The Absentee eBook

This eBook from the Gutenberg Project consists of approximately 393 pages of information about The Absentee.

’Ay did he; and said, “Mrs. Raffarty,” says he, “it’s all your own fault; you’re an extravagant fool, and ever was, and I wash my hands of you;” that was the word he spoke; and she answered, and said, “And mayn’t I send the beds and blankets,” said she, “and what I can, by the cars, out of the way of the creditors, to Clonbrony Castle; and won’t you let me hide there from the shame, till the bustle’s over?”—­“You may do that,” says he, “for what I care; but remember,” says he, “that I’ve the first claim to them goods;” and that’s all he would grant.  So they are coming down all o’ Monday—­them are her bandboxes and all to settle it; and faith it was a pity of her! to hear her sobbing, and to see her own brother speak and look so hard! and she a lady.’

‘Sure she’s not a lady born, no more than himself,’ said Larry; ’but that’s no excuse for him.  His heart’s as hard as that stone,’ said Larry; ’and my own people knew that long ago, and now his own know it; and what right have we to complain, since he’s as bad to his own flesh and blood as to us?’
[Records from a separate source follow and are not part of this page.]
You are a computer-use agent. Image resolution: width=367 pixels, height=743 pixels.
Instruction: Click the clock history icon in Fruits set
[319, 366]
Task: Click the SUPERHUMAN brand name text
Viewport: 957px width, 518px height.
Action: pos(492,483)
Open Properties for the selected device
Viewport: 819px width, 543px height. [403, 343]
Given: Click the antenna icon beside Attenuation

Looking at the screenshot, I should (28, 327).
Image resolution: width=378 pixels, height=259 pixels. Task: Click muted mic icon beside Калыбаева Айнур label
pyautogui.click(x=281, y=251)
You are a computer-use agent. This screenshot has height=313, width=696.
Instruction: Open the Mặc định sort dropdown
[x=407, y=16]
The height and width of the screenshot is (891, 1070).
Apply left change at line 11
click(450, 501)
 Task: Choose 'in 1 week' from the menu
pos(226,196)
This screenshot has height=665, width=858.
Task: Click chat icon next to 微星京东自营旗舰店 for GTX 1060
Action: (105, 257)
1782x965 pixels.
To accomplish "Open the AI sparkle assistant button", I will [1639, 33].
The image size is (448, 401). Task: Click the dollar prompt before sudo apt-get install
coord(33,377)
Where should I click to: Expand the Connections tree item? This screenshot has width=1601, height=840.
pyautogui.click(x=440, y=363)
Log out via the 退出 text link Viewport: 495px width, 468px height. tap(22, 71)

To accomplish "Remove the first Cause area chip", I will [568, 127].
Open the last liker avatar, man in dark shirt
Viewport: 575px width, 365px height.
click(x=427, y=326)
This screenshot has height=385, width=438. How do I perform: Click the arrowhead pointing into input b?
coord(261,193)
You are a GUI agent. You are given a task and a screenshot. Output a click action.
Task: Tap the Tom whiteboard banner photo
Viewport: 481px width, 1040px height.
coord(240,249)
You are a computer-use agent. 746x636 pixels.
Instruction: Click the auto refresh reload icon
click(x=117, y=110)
With this consolation, and with a ‘God speed you,’ given to the carman, Larry was driving off; but the carman called to him, and pointed to a house, at the corner of which, on a high pole, was swinging an iron sign of three horse-shoes, set in a crooked frame, and at the window hung an empty bottle, proclaiming whisky within.

‘Well, I don’t care if I do,’ said Larry; ’for I’ve no other comfort left me in life now.  I beg your honour’s pardon, sir, for a minute,’ added he, throwing the reins into the carriage to Lord Colambre, as he leaped down.  All remonstrance and power of lungs to reclaim him vain!  He darted into the whisky-house with the carman—­reappeared before Lord Colambre could accomplish getting out, remounted his seat, and, taking the reins, ‘I thank your honour,’ said he; ’and I’ll bring you into Clonbrony before it’s pitch-dark yet, though it’s nightfall, and that’s four good miles, but “a spur in the head is worth two in the heel."’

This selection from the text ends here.